● TEXT EXCERPT:
----

Open-Source LLMs for Startups

Open-Source LLMs for Startups

Photo by Albert Stoynov / Unsplash

Meta recently has opened the floodgates for self-hosted LLMs by releasing their Llama 3.1 and 3.2 models. To somewhat less public fanfare, Alibaba also recently released a powerful set of models called Qwen 2.5.

I am building a tool that passes long-context prompts and requests various summaries of the context. LLM providers with APIs charge on a per-token basis, so the longer my prompt the more I pay. Self-hosting should fix this because the costs are fixed, so as I grow the user-base and send more and more tokens to the LLM my costs stay the same.

That's what I think will happen, at least. Let's try it out.

I set up an account on Runpod. Prices range from $0.50 - $3.00 per hour. Hourly pricing? Ok, apparently the standard for GPU pricing is per hour so I have to do the monthly calculation myself. So the monthly price is $360 - $2,160. Yowza. Ok, let's see if this is tenable. At $30/month subscription cost I need between 12 and 72 customers to pay this off. OK, 12 feels good, 72 not so much. Let's figure out how much scale I need.

I research the different kinds of GPUs offered and decide on the Nvidia A100 at $1.19 per hour. This apparently can run Llama 3.1 70b at 4 bit quantization with no problem (oh yeah, had to learn what quantization is. My basic understanding now is that it's like lossy compression for LLMs). So $1.19 per hour is $856 per month, which requires 29 customers to cover. I set up the instance with a handily supplied Dockerfile for running Ollama, which is apparently the easiest way to get LLMs up and running.

I ssh into the instance, type ollama run llama3.1:70b and wow it works! I type some fun chat queries like give me a plan to take over the world because I thought using open source models meant they will do that for me but unfortunately it said gave me the standard "that is unethical" bs. But the responses are snappy and this is seeming very promising.

----

● MATERIAL SUPPLIED:
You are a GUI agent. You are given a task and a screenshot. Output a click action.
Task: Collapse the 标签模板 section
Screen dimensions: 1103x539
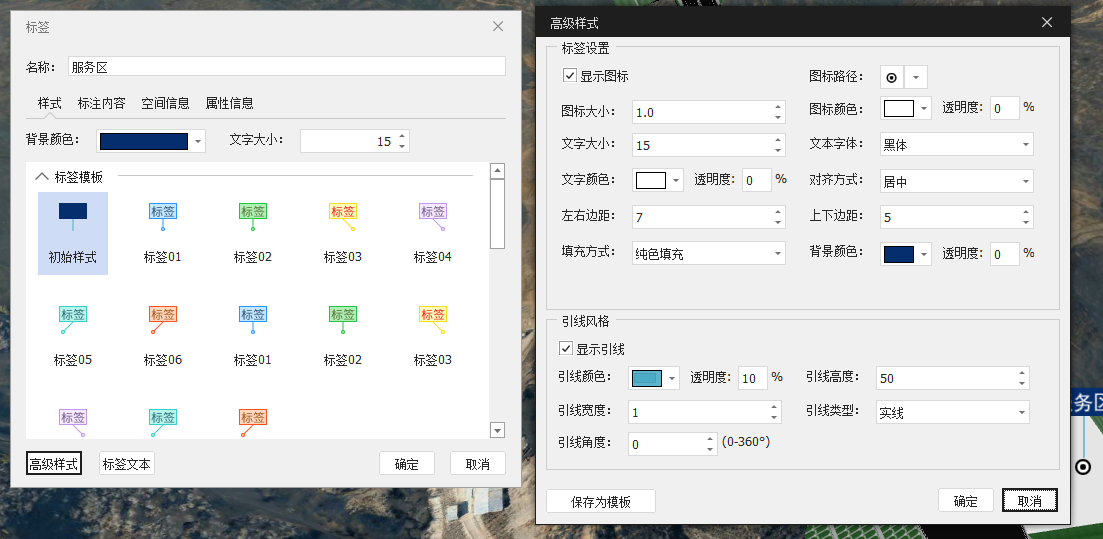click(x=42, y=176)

----

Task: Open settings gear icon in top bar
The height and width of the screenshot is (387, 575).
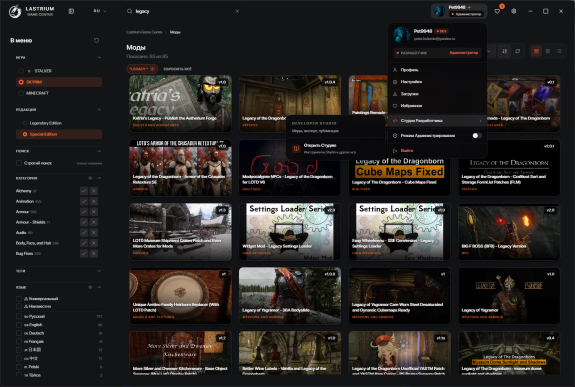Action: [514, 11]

----

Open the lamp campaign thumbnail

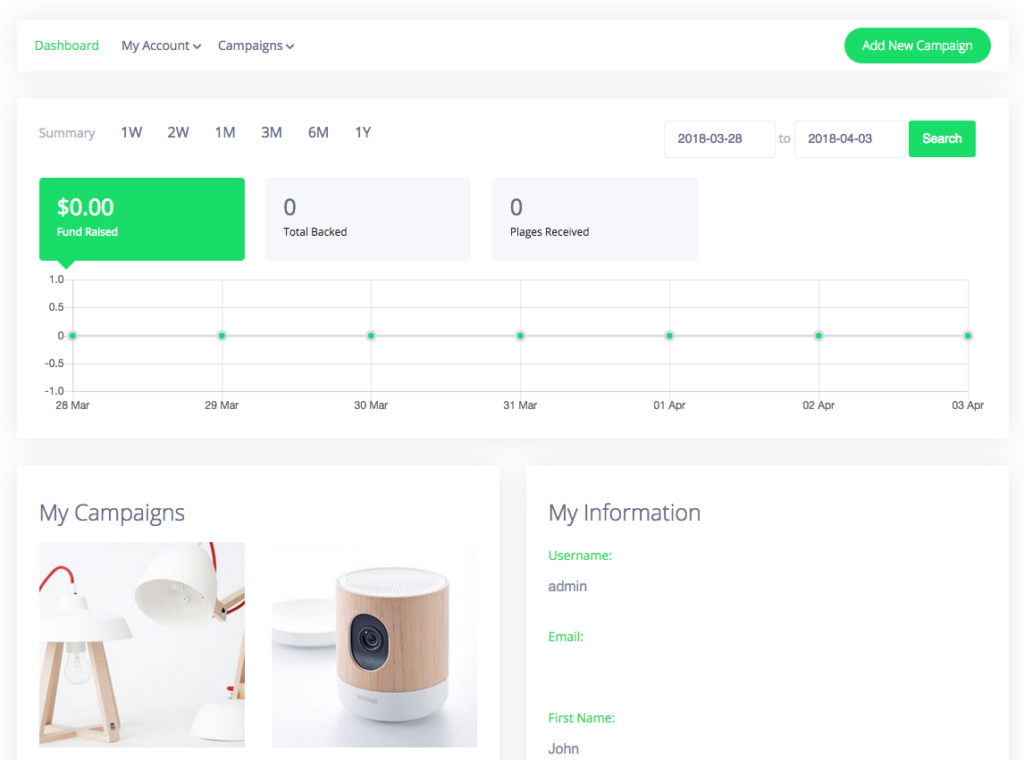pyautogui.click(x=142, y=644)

----

● ACTION ITEM A: In the text on open-source LLMs for startups, what is the hourly price of the GPU chosen to run Llama 3.1 70b?
● ACTION ITEM B: Continue the text on open-source LLMs for startups from its last sentence.

● TASK RESULT A: $1.19 per hour

● TASK RESULT B:
Cool, now to hook it up to my API. Index the API docs, give it to Cursor, tell Cursor to make it implement my AI wrapper interface, set the request url to my runpod instance, bada bing bada boom.

I run it.... oh boy this is slow. OK, no problem, just put a rate limit on there. 10 requests per second. OK, this is less slow. But after a minute or so the request queue is piling up on my runpod instance and all of the requests start timing out. Alright, I add fine-grained control over the total amount of concurrent requests we can have open at once (let's say 10). This is doing well now. But it's too slow! In testing I am running a job that sends a lot of concurrent requests to the LLM. In prod I am going to have multiple jobs running at the same time. 10 concurrent requests is not enough to get good performance for just me, so it is definitely not enough for just me AND at least 29 other users.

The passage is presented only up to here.